▶ [WORK REQUIRED]:
Copy each line below in which the string "agent" occurs.

▶ [GIVEN DATA]:
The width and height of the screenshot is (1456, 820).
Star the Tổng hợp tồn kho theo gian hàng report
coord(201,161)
==
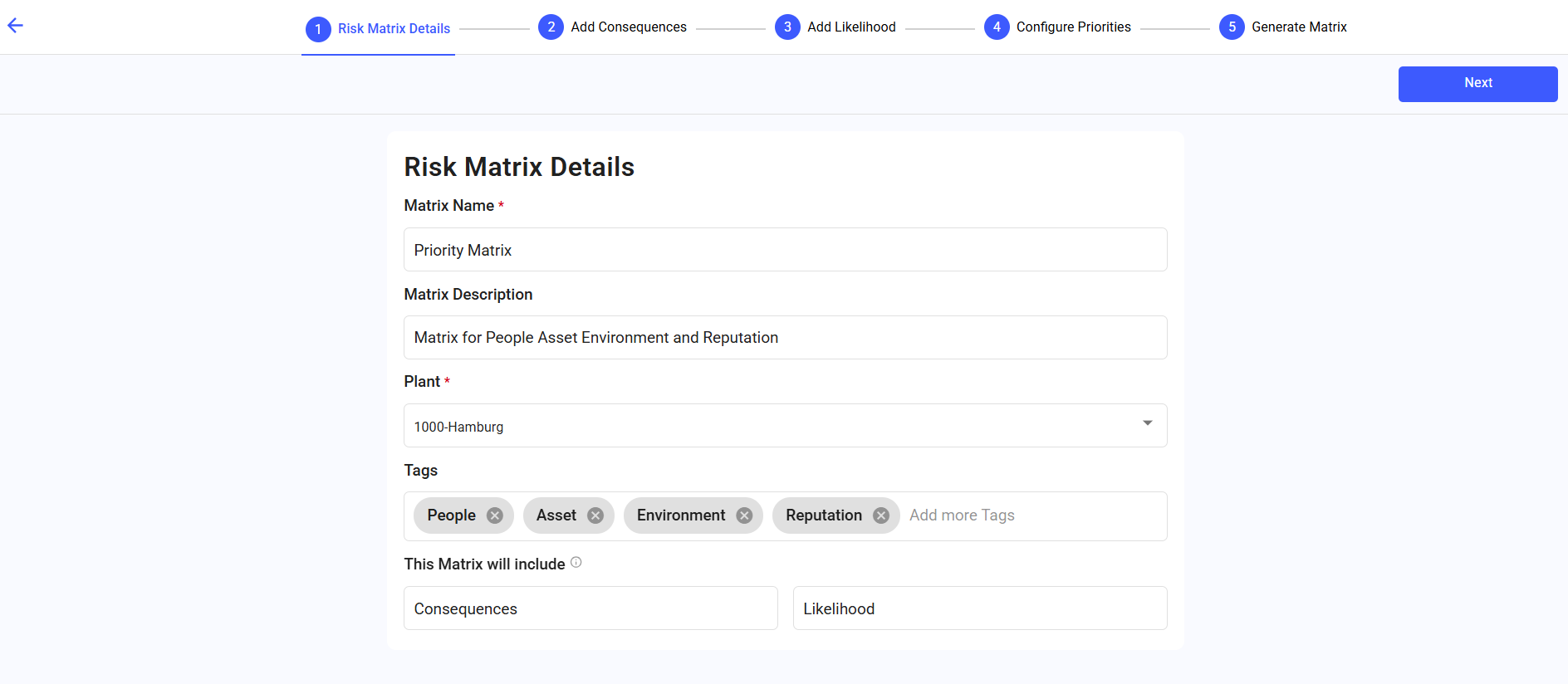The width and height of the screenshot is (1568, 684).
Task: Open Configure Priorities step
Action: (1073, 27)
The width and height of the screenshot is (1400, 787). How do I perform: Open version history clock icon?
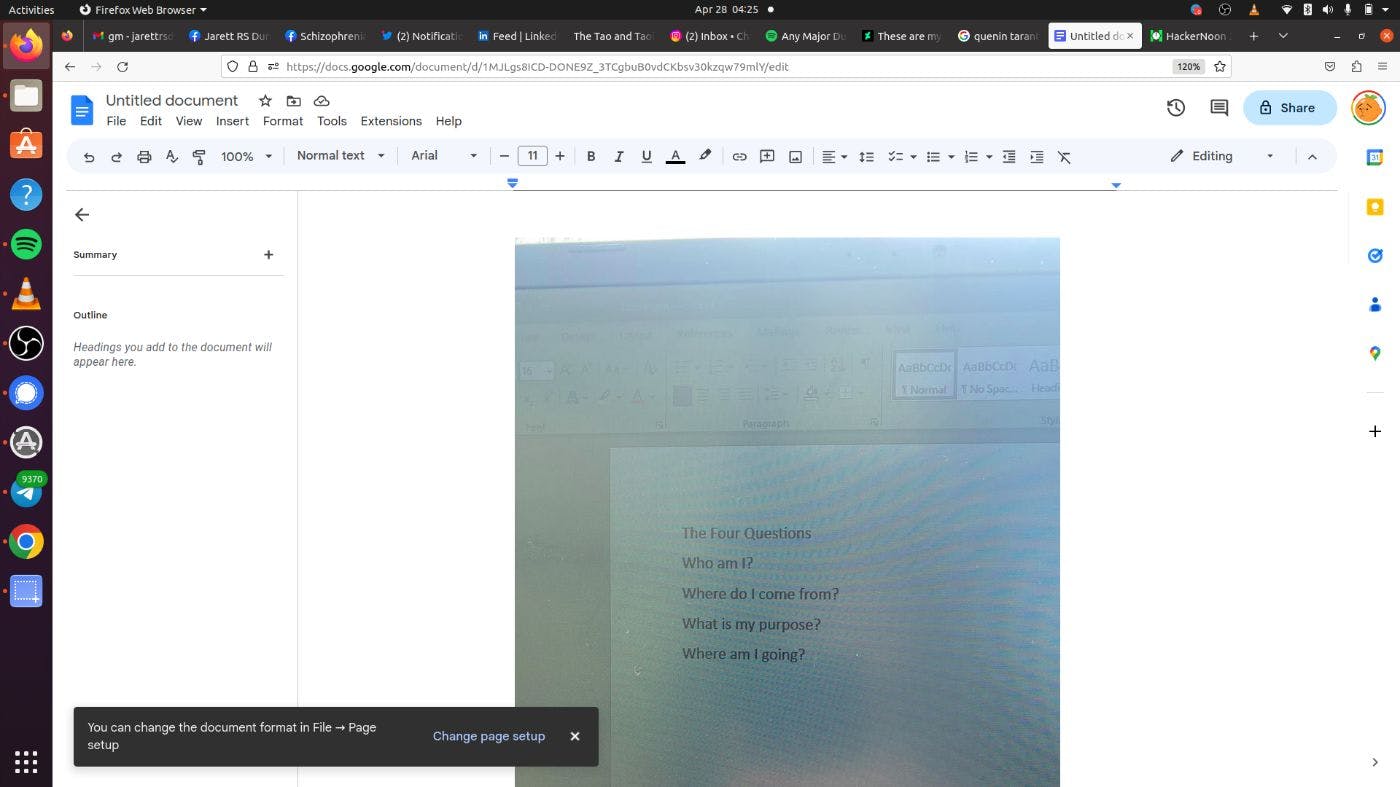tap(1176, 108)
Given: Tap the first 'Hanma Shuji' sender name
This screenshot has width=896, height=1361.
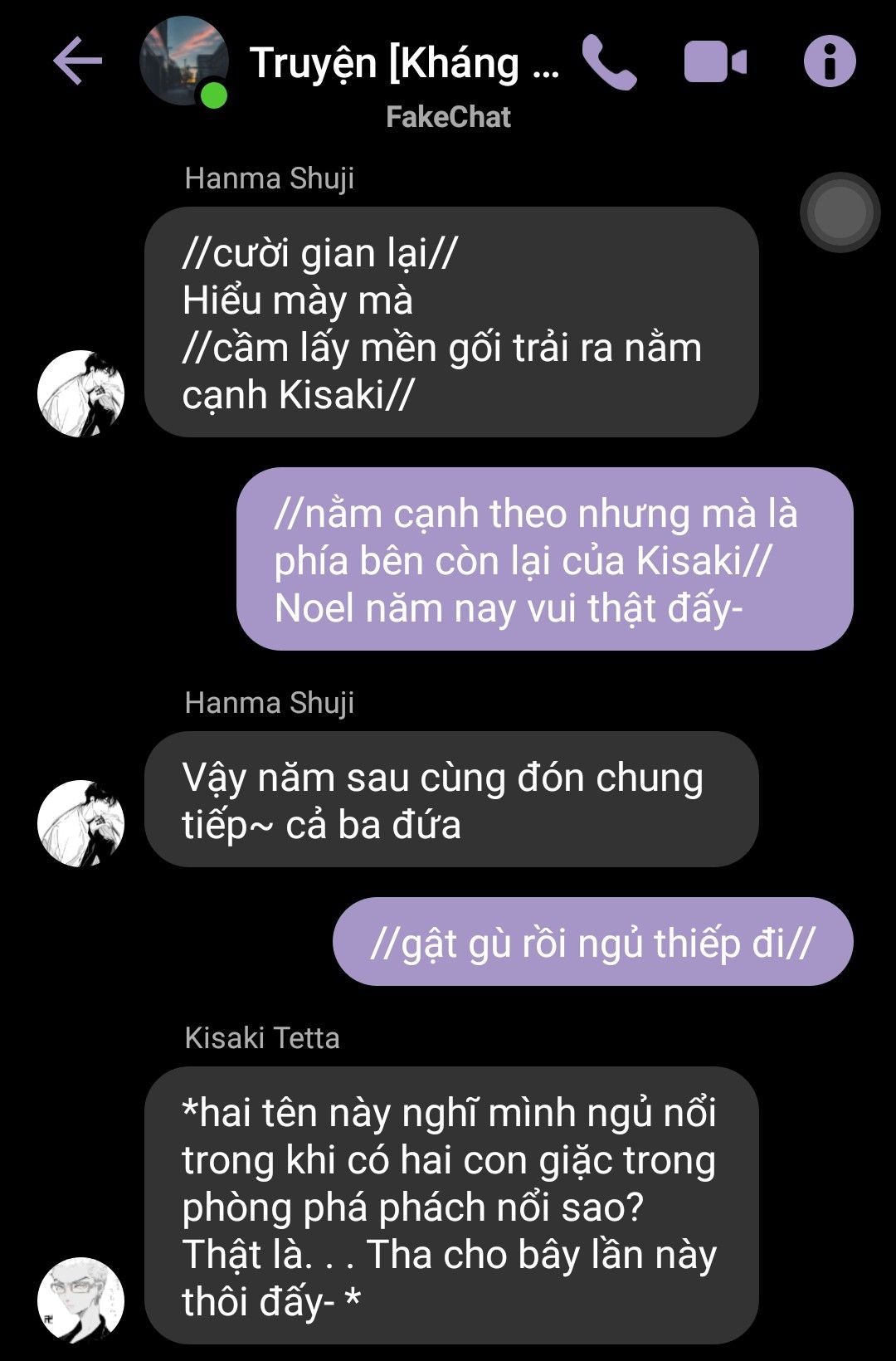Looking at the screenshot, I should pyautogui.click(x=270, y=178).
==
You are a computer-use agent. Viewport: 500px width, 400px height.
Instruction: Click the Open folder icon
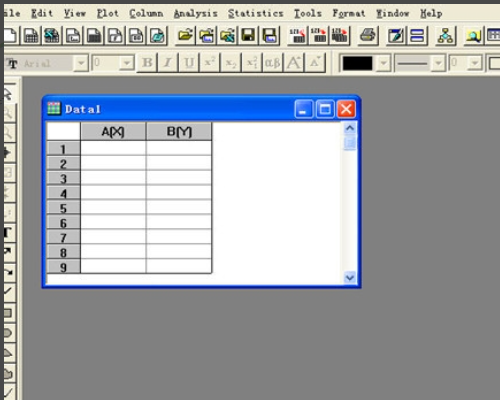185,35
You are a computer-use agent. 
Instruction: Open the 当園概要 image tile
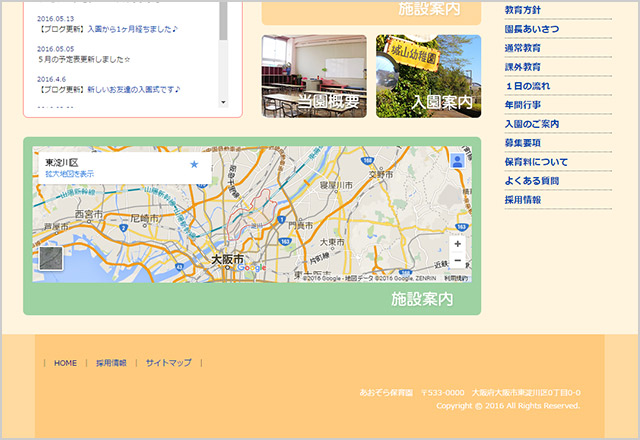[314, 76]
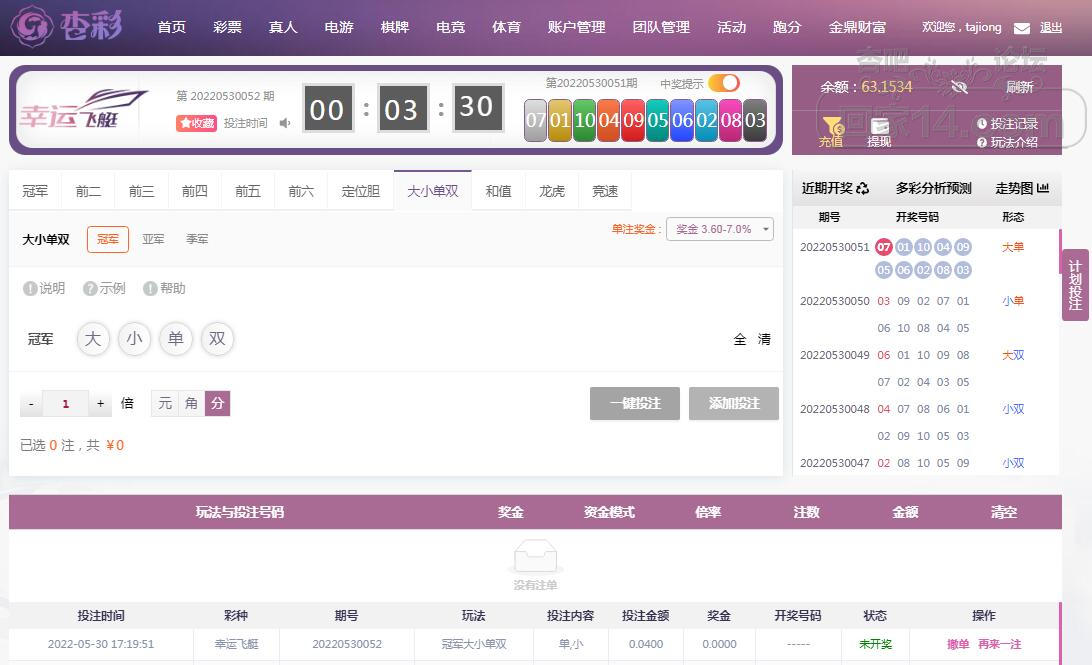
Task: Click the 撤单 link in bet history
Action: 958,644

▶ [TASK RESULT]:
You are a computer-use agent. Viewport: 500px width, 400px height.
You are a computer-use agent. 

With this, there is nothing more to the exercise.